Details
-
Bug
-
Resolution: Fixed
-
Minor
-
None
-
None
-
3
-
9223372036854775807
Description
kfilnd <> kfabric <> kcxi_prov <-> Cassini has the following issue. If LNet is trying to send to a kfilnd peer which is down, the Cassini retry handler can take up to 60 seconds to cancel the corresponding message. When retrying, the Cassini retry handler takes control of hardware resources and does not release them until the retries are complete. If enough of these messages are sent to down peers, it is possible the Cassini retry handler can take control of all available hardware resources. Once this happens, Cassini cannot process new RDMA commands and back pressure will start occuring in kcxi_prov which gets propagated to kfilnd as an -EAGAIN. As seen on JT, this can results in single RDMA operations taking minutes to complete.
To help prevent this issue, kfilnd should only send to peers it knows are up.

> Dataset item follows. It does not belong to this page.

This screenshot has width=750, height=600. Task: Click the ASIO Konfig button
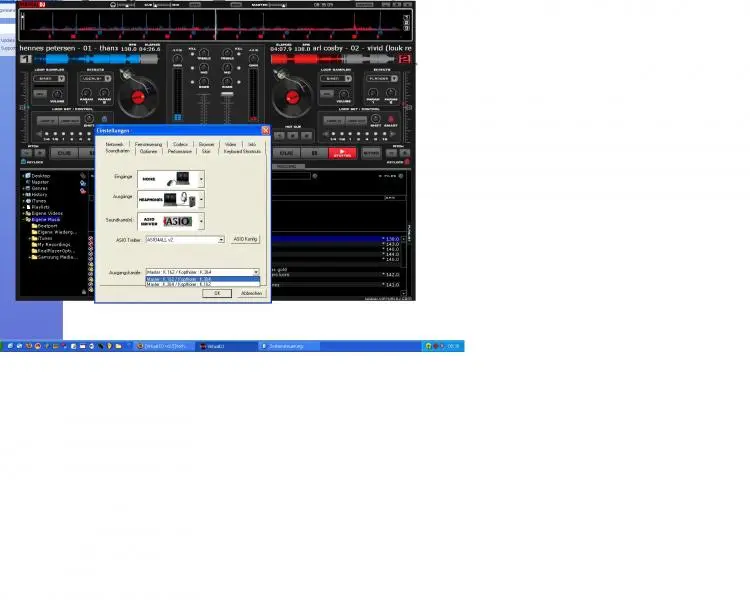click(x=246, y=240)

Looking at the kfilnd code today, I believe we can have multiple hello messages inflight to a single. If the peer is down, this can result in a build up of hello messages where each hello message will take the CXI retry handler 60 seconds to complete. There should only be a single hello message inflight per peer.
As a part of this work, kiflnd transaction may have to be queued until a hello message comes back. If the hello message results in a failure, all queued transactions should be finalized.